The championships open today and will continue until July 15. The matches will take place in 11 cities in Russia: Moscow, St. Petersburg, Sochi (on the Black Sea, home to the 2014 Winter Olympics), Kazan (capital of the Tatars region), Nizhny Novgorod (the third city of Russia, at the confluence of the great rivers Volga and Oka), Saransk (chief town of the Mordvini, area of ​​Stalinist lagers), Samara (another big city on the Volga), Rostov-on-Don (historical city of the Cossacks, close to the areas of the Ukrainian conflict), Volgograd (formerly Stalingrad), Kaliningrad (in the Russian enclave of East Prussia, formerly Konigsberg, birthplace of Kant) and Ekaterinburg (the only city beyond the Urals, site of the killing of Nicholas II and his family). It will therefore also be a trip to not only "classic" Russia,  but also the lesser known “hinterland”, in the hopes to showcase a different greatness, a more human and diversified Russia than the one that is commonly perceived.

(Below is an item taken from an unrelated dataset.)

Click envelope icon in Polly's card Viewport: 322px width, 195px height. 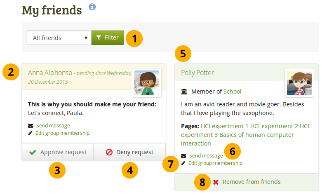coord(183,156)
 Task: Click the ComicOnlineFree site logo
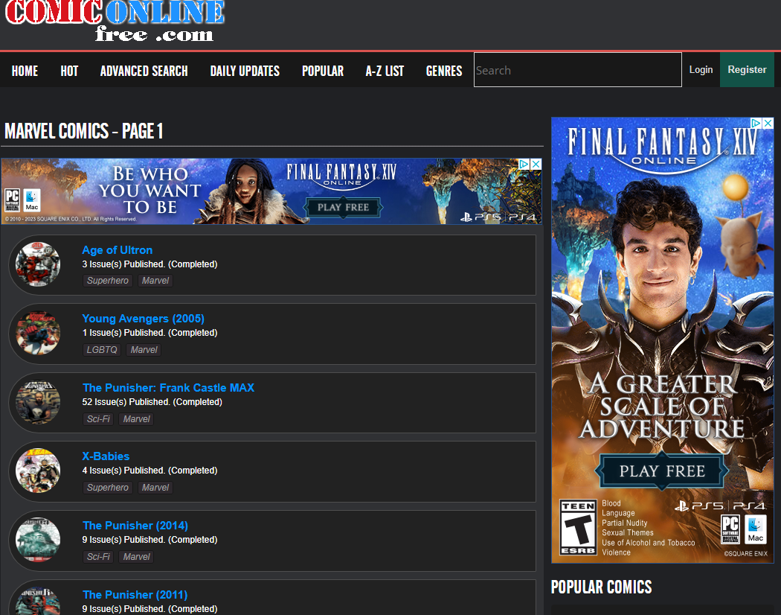coord(115,21)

At least this is the wish of President Vladimir Putin,  who addressed the 68th FIFA Congress in Moscow, in the large Exococentr exhibition complex on the eve of the start of the Championships. After thanking FIFA head Gianni Infantino  for believing in Russia even in these complicated years, Putin stressed that "for our country the world championships have great significance: it realizes the dreams of many of our fans. We have built twelve advanced design stadiums with extensive infrastructure, but above all we will welcome a huge amount of football fans from all over the world ". Recalling that the slogan that the Russians have always proposed to the world is "Sport is outside politics" and therefore an opportunity to bring even those who are distant, the president expressed his ardent desire "that all guests realize the affability and openness of heart of our people, and understand our authentic culture [samobytnoj, an untranslatable term to express the identity or Russian "soul"] and appreciate the exceptional natural gifts of Russia, wishing to return to us".

Several foreign leaders are arriving in Moscow for the opening ceremonies, many of which were announced by Kremlin spokesman Dmitri Peskov. The Russian president has already begun several talks with the presidents of Azerbaijan, Rwanda, Bolivia, Lebanon and Armenia. Several senior North Korean officials have already arrived in Moscow, such as the president of the National Assembly Kim en Nam, with whom they will assess the prospects after the meeting between Kim and Trump (with an envious Moscow ).

Meanwhile, Tamara Pletneva's chairman of the Duma's Family Affairs Committee has advised Russian women to avoid promiscuous relations with foreign athletes, especially those of "other races", to avoid the phenomenon of "1980's children" , the children born after the 1980 Moscow Olympics whose mothers were then abandoned left on their own to raise them, creating considerable hardships for all involved.